Teachers Behind the “So You Think You Can Dance” Stars

Dancer talk about the training that got them to the show.

On the air for nine seasons, FOX’s “So You Think You Can Dance” is collectively controversial, educational and entertaining. The show is a springboard for versatile young artists vying to become “America’s Favorite Dancer.” Bestowed instant household-name recognition, they go on to perform on television, in films and on Broadway, or tour with top recording artists and dance companies. The show has also provided a platform for emerging and established choreographers, and guest artists of all genres shine in the spotlight of reality celebrity. These are all good things.

Yet there is at least one thing missing. There is little mention of the training that helped the young artists get to this point in their careers. While “SYTYCD” is structured to highlight the individual, the reality is that natural talent is only a seedling that must be nurtured. It is the coaches and mentors along the way who inspire, educate, motivate and mold the futures of these young artists.

Who are these unsung heroes who set the stage for future stardom? DT sought out several contestants to learn where they got their start.

 

Melanie Moore

Teachers: Becca Moore and Dani Rosenberg

Rhythm Dance Center

Marietta, Georgia

Every studio has a star student. But that label can put dancers at a standstill when teachers allow them to settle for less than their utmost potential. “Often, once you get to that place in a studio, the tendency is to relax a bit,” says Season 8 winner Melanie Moore, whose smarts and tenacity constantly surprised her teachers at Rhythm Dance Center. She started dancing at the studio at age 15 after seeing their dancers at competitions. “At my old studio I felt my talent had hit a plateau. No matter how technically good I got, Becca and Dani taught me to never stop working. They never put me on some pedestal or let me rest on my laurels. They taught me that this was a bigger journey and that I had to keep growing.”

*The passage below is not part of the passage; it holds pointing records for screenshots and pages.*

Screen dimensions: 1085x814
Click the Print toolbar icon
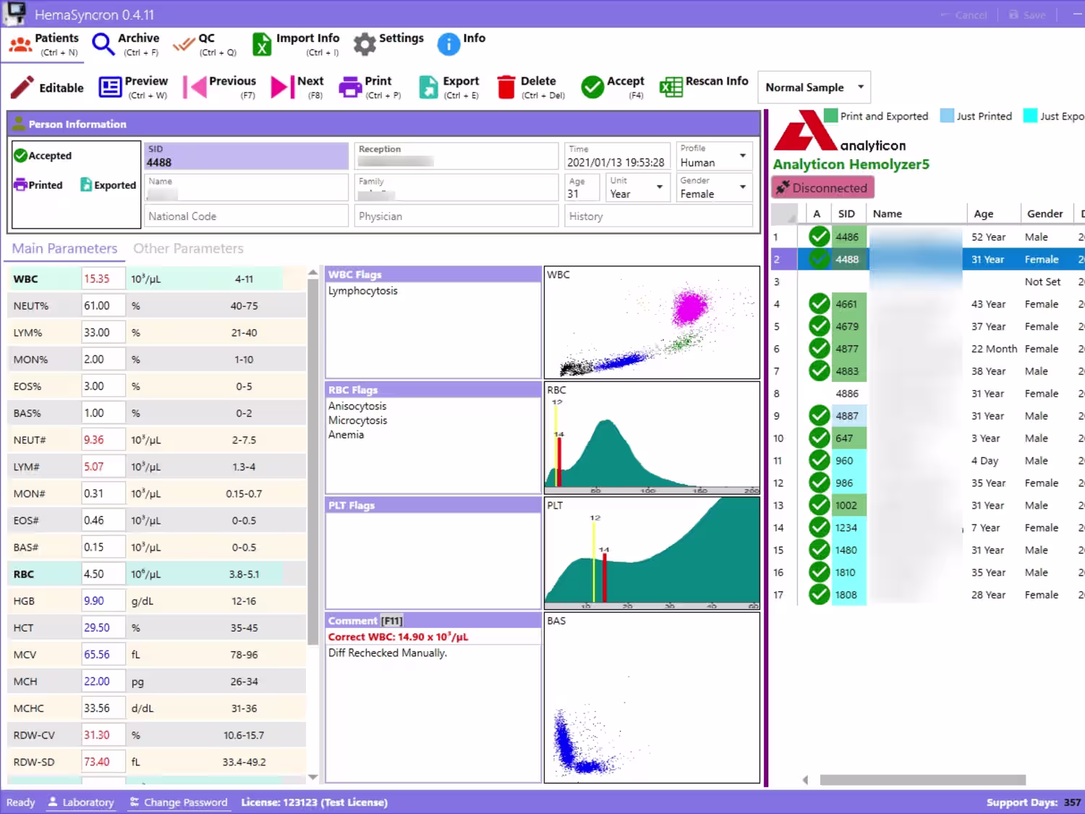coord(350,88)
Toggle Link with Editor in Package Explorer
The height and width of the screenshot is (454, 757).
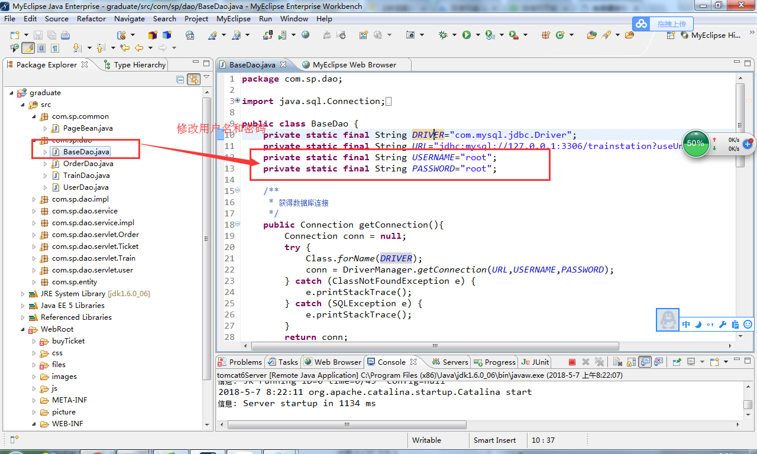[x=193, y=79]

Moore’s teachers pushed her to audition for “SYTYCD.” “They would have bought me a plane ticket if I had let them,” she says. Even after her win, Moore, now working in L.A., has continued to train and work on her technique, despite her demanding schedule. “Dancers here seem to settle into work mode and just go from rehearsal to rehearsal. I still want to take class; I still need to take class. There is so much to learn.”

 

Cole Horibe

Teacher: Marcelo Pacleb

24-VII Danceforce

Kaneohe, Hawaii

Before “SYTYCD,” Cole Horibe nearly gave up dance for good. After a five-year break, his teacher Marcelo Pacleb ushered him back into class and encouraged him to grow through his unique martial arts background—the ninja style voters responded to on the show. “I have always been my own worst critic, never satisfied. I always thought I looked and danced differently. Then I finally decided to go with it and have fun,” he says. “It was Marcelo who encouraged me to come back to dance. His talent is helping people find their individuality as an artist.”

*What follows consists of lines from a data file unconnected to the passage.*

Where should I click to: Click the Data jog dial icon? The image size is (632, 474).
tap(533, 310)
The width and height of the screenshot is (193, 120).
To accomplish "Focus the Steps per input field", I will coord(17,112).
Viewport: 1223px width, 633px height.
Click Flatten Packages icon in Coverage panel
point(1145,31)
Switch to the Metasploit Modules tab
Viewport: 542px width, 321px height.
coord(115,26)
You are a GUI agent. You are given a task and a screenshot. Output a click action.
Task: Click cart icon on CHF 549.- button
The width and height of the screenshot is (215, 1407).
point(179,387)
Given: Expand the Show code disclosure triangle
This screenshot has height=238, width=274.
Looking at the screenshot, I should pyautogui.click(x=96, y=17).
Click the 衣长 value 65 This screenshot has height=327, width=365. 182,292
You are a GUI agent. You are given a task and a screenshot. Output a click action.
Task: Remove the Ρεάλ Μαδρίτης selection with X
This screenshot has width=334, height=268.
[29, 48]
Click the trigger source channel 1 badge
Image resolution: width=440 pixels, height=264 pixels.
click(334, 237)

Pacleb has had three students appear on “SYTYCD,” each with a unique style. Mark Kanemura (Season 4) and Kúpono Aweau (Season 5) have gone on to perform with Lady Gaga and Madonna. Both encouraged and inspired by his peers, Horibe waited three years before he followed their lead and auditioned for “SYTYCD.” His mixed training, along with his charisma, is what led him to his place in the Top 6. Quiet and humble, Horibe, according to Pacleb, is the hardest working and most dedicated student he can remember, a thought often echoed by Horibe’s fellow “SYTYCD” contestants. Horibe often skipped group dinners and movie outings to practice week after week.

 

Kent Boyd

Teachers: Pam Houston, Tabitha Dickson, Michelle Wolke, Kirsten Walters

The Dance Centre

Wapakoneta, Ohio

Season 7 taught dancers to never underestimate the value of small-town dance studios. Judges talked about all-American farm boy Kent Boyd as if he had sprung up straight from a cornfield with impeccable technique. His home studio in Wapakoneta was never mentioned on air, nor was the group of teachers who had been molding him—even though most of them were in his living room when Nigel Lythgoe told him he’d been selected for the show.

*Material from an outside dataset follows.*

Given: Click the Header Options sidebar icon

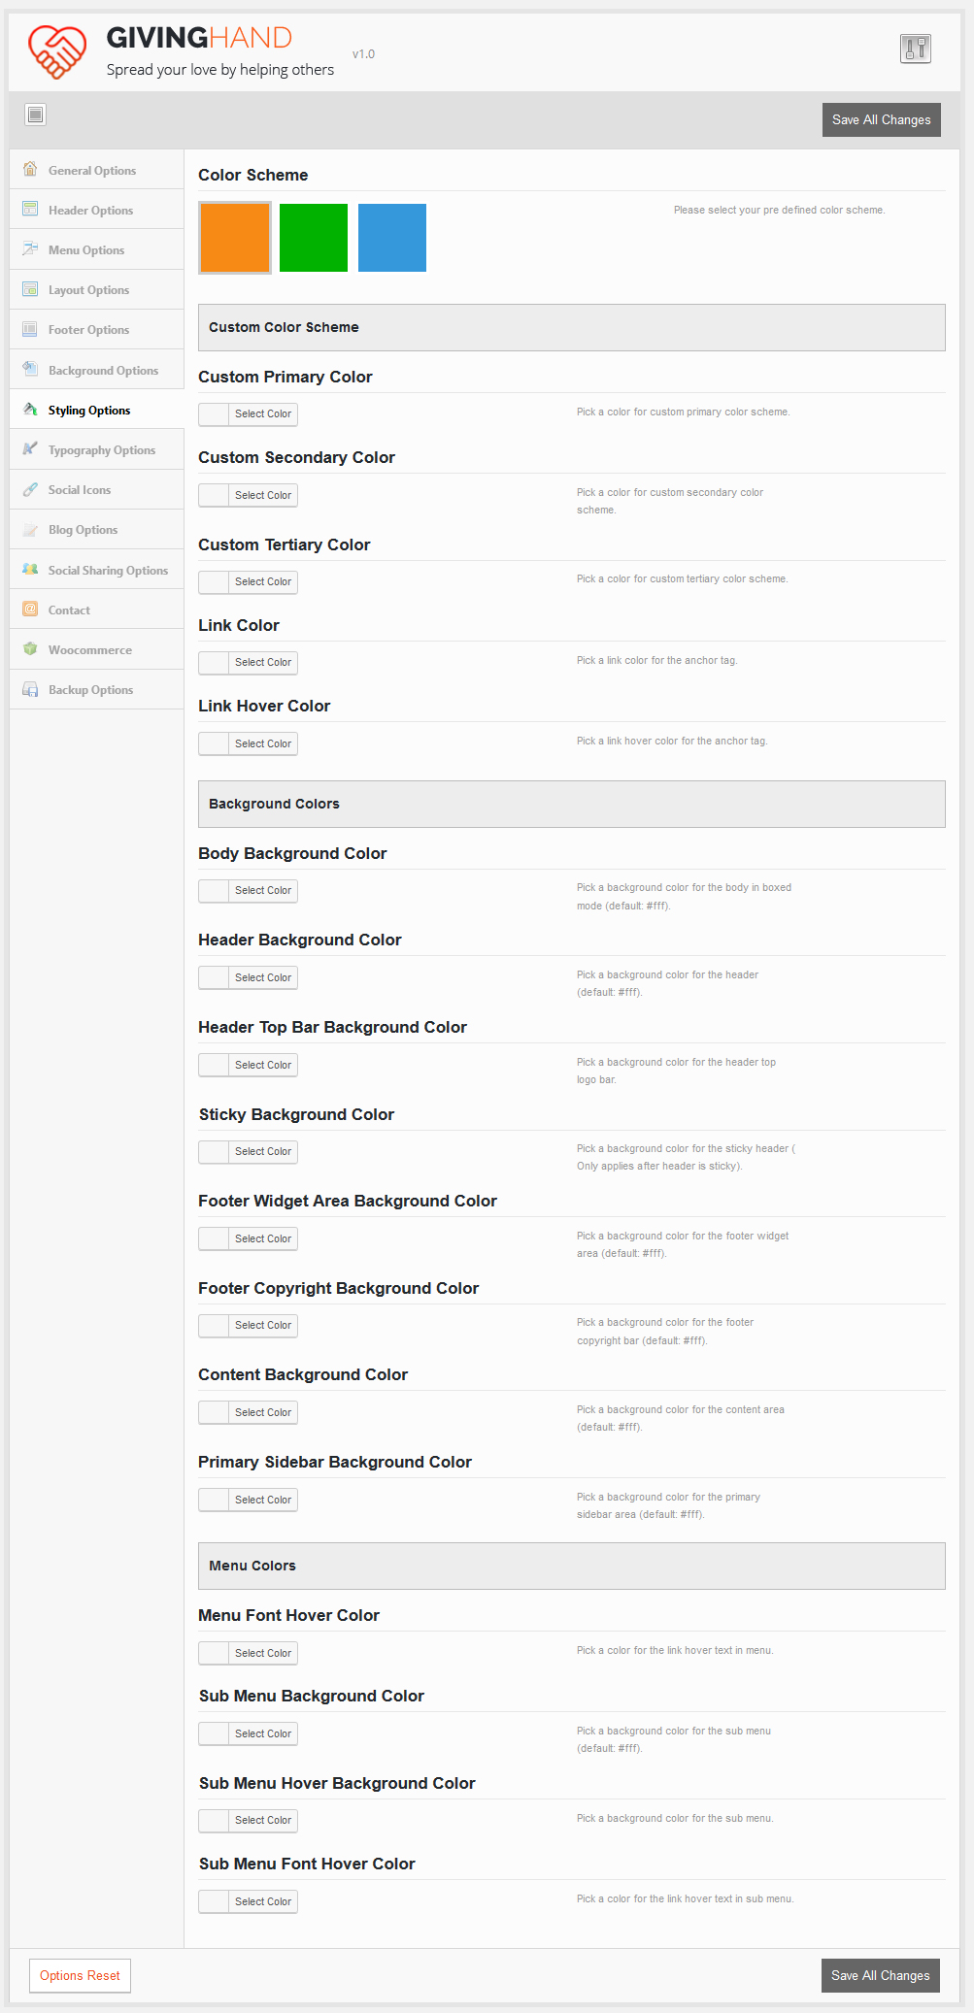Looking at the screenshot, I should (x=30, y=209).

Boyd’s mom enrolled him at The Dance Centre when he was 4 to keep him from tearing apart her living room. There, Tabitha Dickson showed him how to channel his energy into dance. Boyd soon fell in love with movement—a quality so evident that judges on the show often commented negatively. “Tabitha taught me to always perform at 100 percent. She made everything fun. We danced and sang and dressed up!” says Boyd. “At competitions I was often criticized by the judges for having too much fun. That happened when I was on “SYTYCD” as well.”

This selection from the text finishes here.